Adams pointed out that China – under its current cotton policy – purchased approximately 75 million bales of cotton for their reserves over the past three years, including the country’s internal crop. Although world production of cotton has continued to exceed use outside of China, the Chinese have generally absorbed the excess cotton and helped support prices, which have moved in a sideways range over the past year.

“Because prices have stayed relatively stable, we’re not seeing a signal being sent at this point to countries around the world to really back off of production,” stated Adams.

Adams believes the change in China’s cotton policy will come following the 2014 crop.

“They will be moving toward a target price mechanism,” he reported. “Details have not yet been announced, but it’s been indicated that the target price program will apply only to the western region of their country, which accounts for 60 percent of their production.

“Obviously, there are still many questions to be answered regarding production, what they will do with their reserves and how this will impact the export market.”

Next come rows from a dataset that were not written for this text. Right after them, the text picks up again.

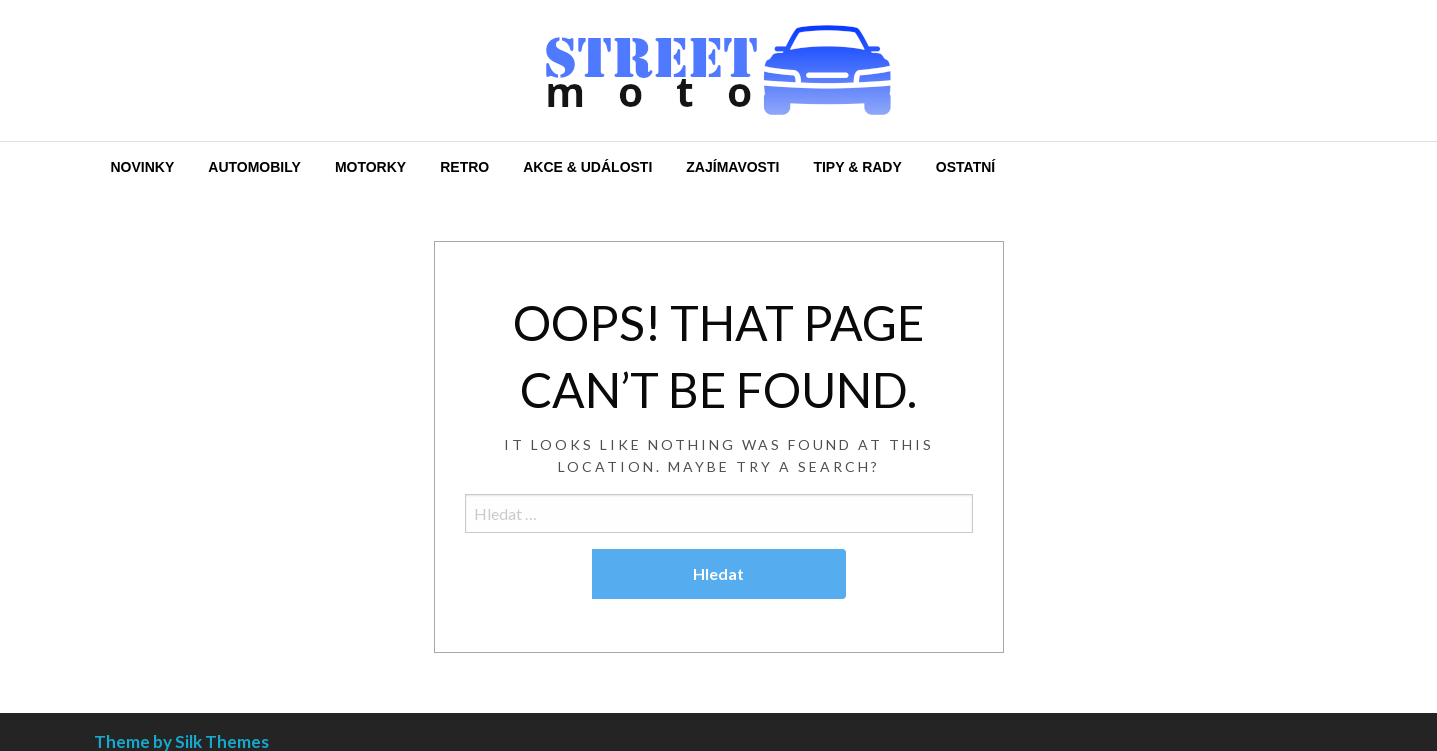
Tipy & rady (857, 167)
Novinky (143, 167)
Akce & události (587, 167)
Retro (464, 167)
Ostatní (965, 167)
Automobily (254, 167)
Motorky (370, 167)
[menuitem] (143, 167)
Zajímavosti (732, 167)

The NCC economic outlook report projects China’s cotton production to fall to 30.1 million bales in 2014, down 3 million bales from 2013. Mill use in China should see modest growth to 36.4 million bales, leaving a 6.3 million bale differential with production. But, with nearly 54 million bales currently in reserve, any production shortfall can be easily managed.

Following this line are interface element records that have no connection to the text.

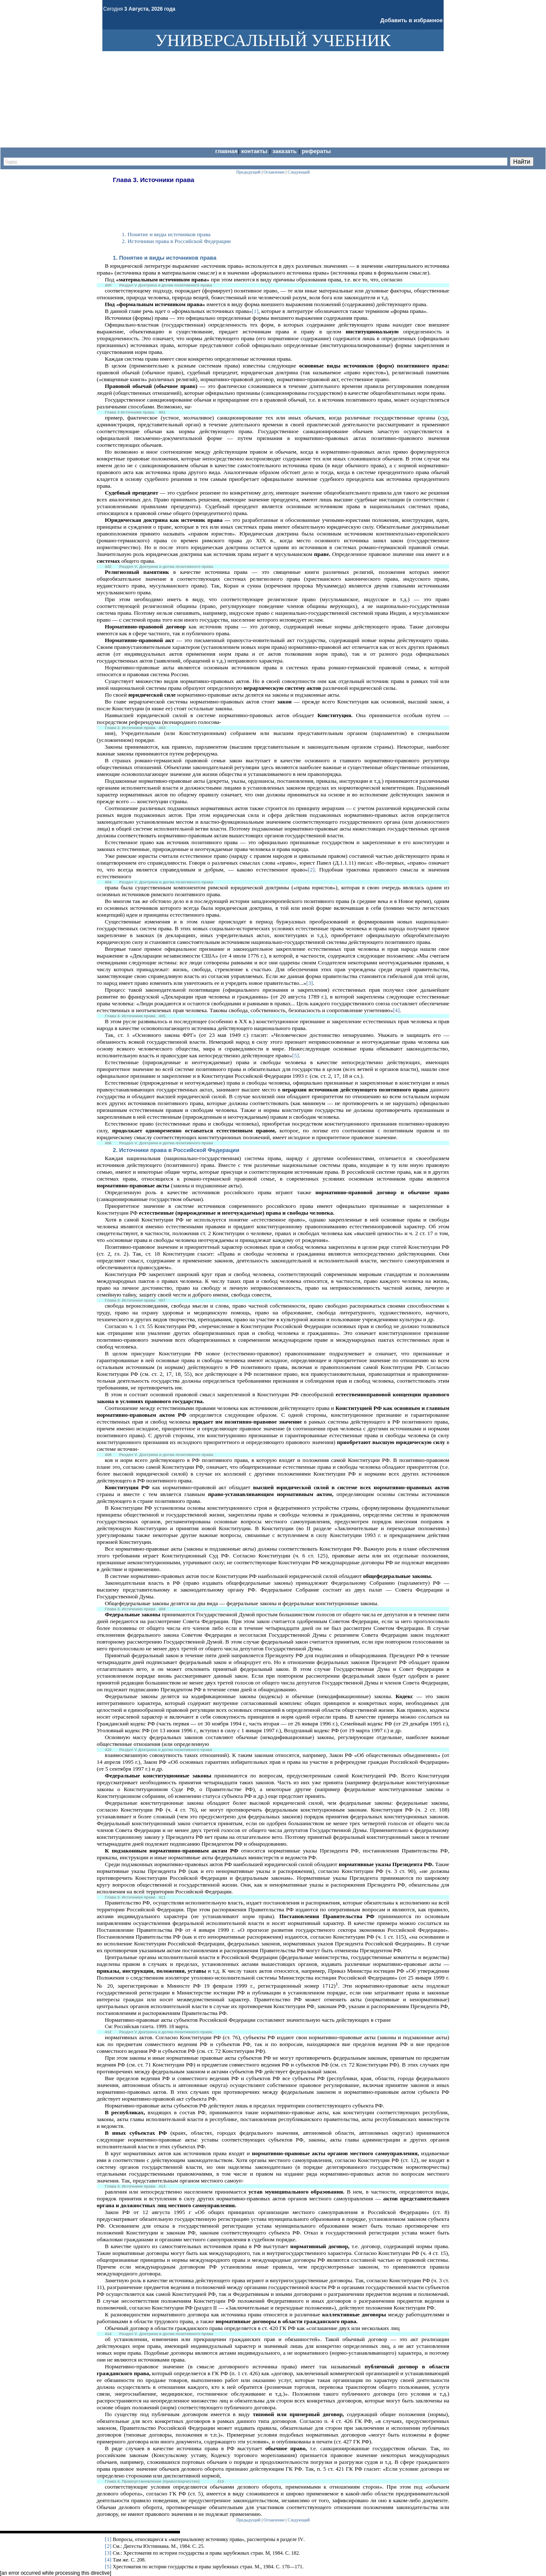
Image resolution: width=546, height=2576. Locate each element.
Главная (226, 151)
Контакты (255, 151)
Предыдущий (248, 2520)
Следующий (299, 2520)
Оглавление (274, 2520)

“Strictly looking at the balance sheet, China does not need to import any cotton,” said Adams. “However, that is not expected to be the case. China must open 4.1 million bales of import quota at a minimal duty in order to comply with their WTO accession commitments. It is also expected that some amounts of quota for the processing trade will be made available.

“Under these assumptions, the NCC projects China to import 6.4 million bales in the 2014 marketing year, down from 11.0 million bales in 2013. If realized, it would be the smallest level of imports in a dozen years.”

2014 should mark the fifth consecutive year with global cotton production exceeding consumption. But, unlike recent years, world stocks outside of China are expected to increase. Since the U.S. annually exports more than 70 percent of its cotton production, Adams suggests that growers keep an eye on this potential development.

“Smaller imports by China and increased stocks outside of China underscore the very competitive markets facing U.S. cotton,” he stated.